■ **Your instructions**
For each statement, say yes or no depending on whether it agrees with the text about the waves of feminism below, and quote the words from the text that decide it. 1. In the 1910s, the UK suffragette movement was united on how to respond to violence. 2. The waves usually cover smaller movements and those of the less privileged. 3. The text holds that knowing about the different waves is important.

Feminism Is Waving at You

What is the difference between the first, second, third, fourth waves of feminism?

Photo by Valentina Conde on Unsplash

It’s one of those words we read a lot in feminist texts: this wave and that, and third-wavers don’t agree with second-wavers, and we are now entering a possible fifth wave of feminism (or is it the fourth?). But what does it all mean?

First, it’s important to understand the limits of counting the “waves” of feminism. It tends to teat feminists as a monolithic block, as though they all had the same ideals and motives. This has never been true. Back in the suffragette movement in the UK, in the 1910s, the movement was already divided between those who would respond to violence with violence and those who denounced more direct action. Today, you just have to see debates between TERFs and other feminists, debates around the hijab or prostitution, to realise that feminists don’t agree on everything — in fact, they disagree violently. In a way, talking about waves is as reductive to what feminism actually is as the internets many memes, casting all feminists as man-hating, ungroomed and hypocritical.

Then again, it is also important to understand the history of the movement and the evolutions it has undergone, so that we can improve and recognise our mistakes.

Often, waves refer to the dominant, mainstream feminisms, and don’t cover smaller movements or those of the less privileged. Seeing what main-stream feminism defended at a certain time has historical significance, because it shows which women were heard at a certain time, and which were still marginalised.

So basically, it is important to know about the different waves, but equally important to know that that is not all that was going on, and just as women don’t think with one monolithic woman brain, neither do feminists. There are always internal debates and divisions.

With that being said, here is a brief reminder about what each wave corresponds to, and when they happened.

■ **Raw data**
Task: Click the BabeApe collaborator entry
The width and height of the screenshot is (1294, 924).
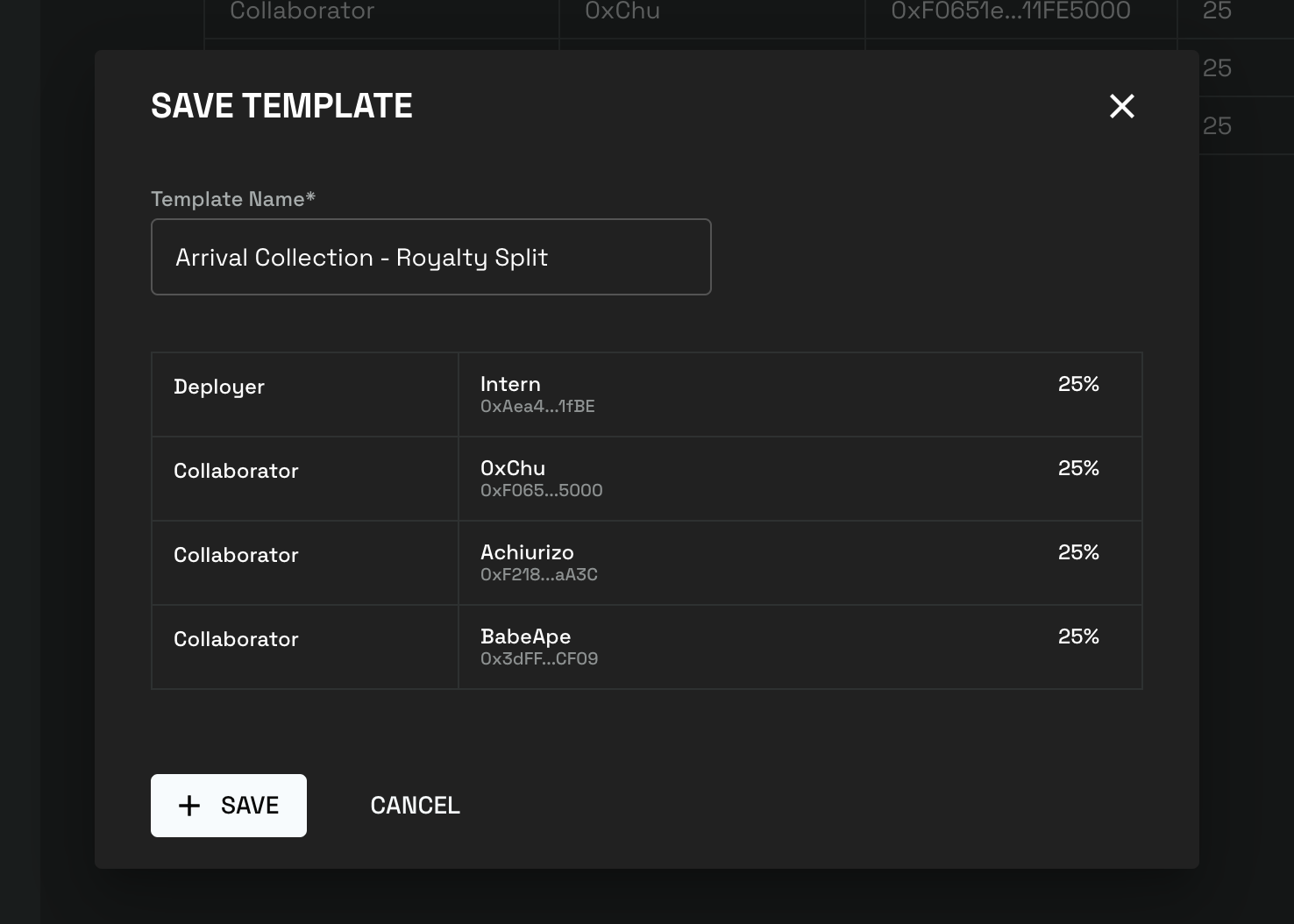Action: [x=525, y=636]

■ **Solution below**
1. No: "the movement was already divided between those who would respond to violence with violence and those who denounced more direct action"
2. No: "waves refer to the dominant, mainstream feminisms, and don’t cover smaller movements or those of the less privileged"
3. Yes: "it is important to know about the different waves"